» QUOTED TEXT:
Tutorial: Train a model in Azure Machine Learning

Article
11/15/2023

APPLIES TO: Python SDK azure-ai-ml v2 (current)

Learn how a data scientist uses Azure Machine Learning to train a model. In this example, we use the associated credit card dataset to show how you can use Azure Machine Learning for a classification problem. The goal is to predict if a customer has a high likelihood of defaulting on a credit card payment.

The training script handles the data preparation, then trains and registers a model. This tutorial takes you through steps to submit a cloud-based training job (command job). If you would like to learn more about how to load your data into Azure, see Tutorial: Upload, access and explore your data in Azure Machine Learning. The steps are:

Get a handle to your Azure Machine Learning workspace
Create your compute resource and job environment
Create your training script
Create and run your command job to run the training script on the compute resource, configured with the appropriate job environment and the data source
View the output of your training script
Deploy the newly-trained model as an endpoint
Call the Azure Machine Learning endpoint for inferencing

This video shows how to get started in Azure Machine Learning studio so that you can follow the steps in the tutorial. The video shows how to create a notebook, create a compute instance, and clone the notebook. The steps are also described in the following sections.

» SUPPLIED INFORMATION:
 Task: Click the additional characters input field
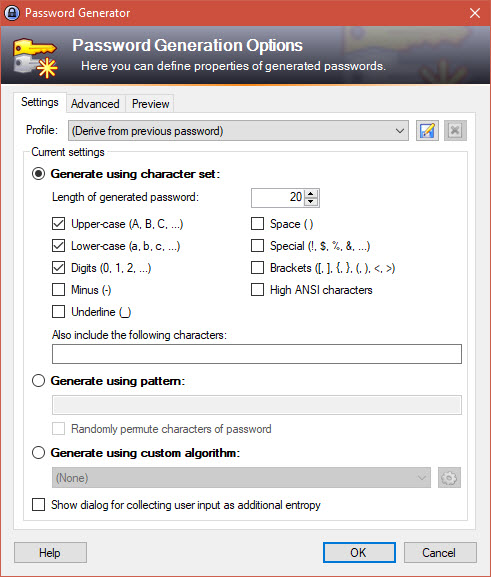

» TASK STATEMENT: In the Azure Machine Learning training tutorial, what does the classification example aim to predict?

» WRITTEN REPLY: Whether a customer has a high likelihood of defaulting on a credit card payment.